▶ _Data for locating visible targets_
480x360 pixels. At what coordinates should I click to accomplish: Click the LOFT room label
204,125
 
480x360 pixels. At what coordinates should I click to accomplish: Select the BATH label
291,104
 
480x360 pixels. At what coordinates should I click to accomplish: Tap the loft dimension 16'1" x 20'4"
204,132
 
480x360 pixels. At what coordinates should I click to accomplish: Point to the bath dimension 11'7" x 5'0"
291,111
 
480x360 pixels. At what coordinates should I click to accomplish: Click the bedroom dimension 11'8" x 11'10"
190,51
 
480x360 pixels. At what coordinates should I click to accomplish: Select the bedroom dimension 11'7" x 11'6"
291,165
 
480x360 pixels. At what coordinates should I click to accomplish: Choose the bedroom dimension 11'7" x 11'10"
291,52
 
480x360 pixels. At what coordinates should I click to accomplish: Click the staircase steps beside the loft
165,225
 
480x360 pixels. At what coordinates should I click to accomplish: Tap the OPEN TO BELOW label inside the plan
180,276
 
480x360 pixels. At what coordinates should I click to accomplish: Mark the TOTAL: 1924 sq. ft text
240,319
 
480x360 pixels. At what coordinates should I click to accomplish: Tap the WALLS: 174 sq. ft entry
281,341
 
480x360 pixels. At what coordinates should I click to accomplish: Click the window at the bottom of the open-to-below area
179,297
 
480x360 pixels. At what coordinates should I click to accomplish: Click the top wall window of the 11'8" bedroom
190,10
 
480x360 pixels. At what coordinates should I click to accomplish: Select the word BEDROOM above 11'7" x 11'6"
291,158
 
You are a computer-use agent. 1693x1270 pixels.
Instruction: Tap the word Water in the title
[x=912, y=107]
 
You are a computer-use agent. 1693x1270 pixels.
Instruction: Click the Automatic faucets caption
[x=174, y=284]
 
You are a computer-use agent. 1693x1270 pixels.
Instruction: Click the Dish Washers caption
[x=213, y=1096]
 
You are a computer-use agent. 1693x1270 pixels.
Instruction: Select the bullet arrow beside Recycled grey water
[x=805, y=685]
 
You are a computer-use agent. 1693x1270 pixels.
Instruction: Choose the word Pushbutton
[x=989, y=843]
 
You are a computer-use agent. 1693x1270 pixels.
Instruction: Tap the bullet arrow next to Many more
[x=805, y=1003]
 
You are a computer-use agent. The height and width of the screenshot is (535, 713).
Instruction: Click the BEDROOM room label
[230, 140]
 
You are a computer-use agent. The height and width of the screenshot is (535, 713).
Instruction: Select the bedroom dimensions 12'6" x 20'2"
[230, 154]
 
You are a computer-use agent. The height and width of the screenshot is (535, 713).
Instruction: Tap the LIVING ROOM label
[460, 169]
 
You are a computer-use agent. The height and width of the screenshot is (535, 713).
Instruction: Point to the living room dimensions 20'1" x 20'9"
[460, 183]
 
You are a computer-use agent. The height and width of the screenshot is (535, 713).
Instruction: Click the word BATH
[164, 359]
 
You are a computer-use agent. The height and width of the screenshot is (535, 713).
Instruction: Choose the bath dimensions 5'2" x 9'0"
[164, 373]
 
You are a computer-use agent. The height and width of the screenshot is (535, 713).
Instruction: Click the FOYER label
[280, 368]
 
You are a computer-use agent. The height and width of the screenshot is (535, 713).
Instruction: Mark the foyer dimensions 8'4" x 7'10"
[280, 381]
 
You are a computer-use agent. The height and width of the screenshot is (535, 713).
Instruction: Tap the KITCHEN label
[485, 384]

▶ _What the task requires_
Please count the lines in the rows above that contain the word "arrow", and give only that number.

▶ _Solution for this exercise_
2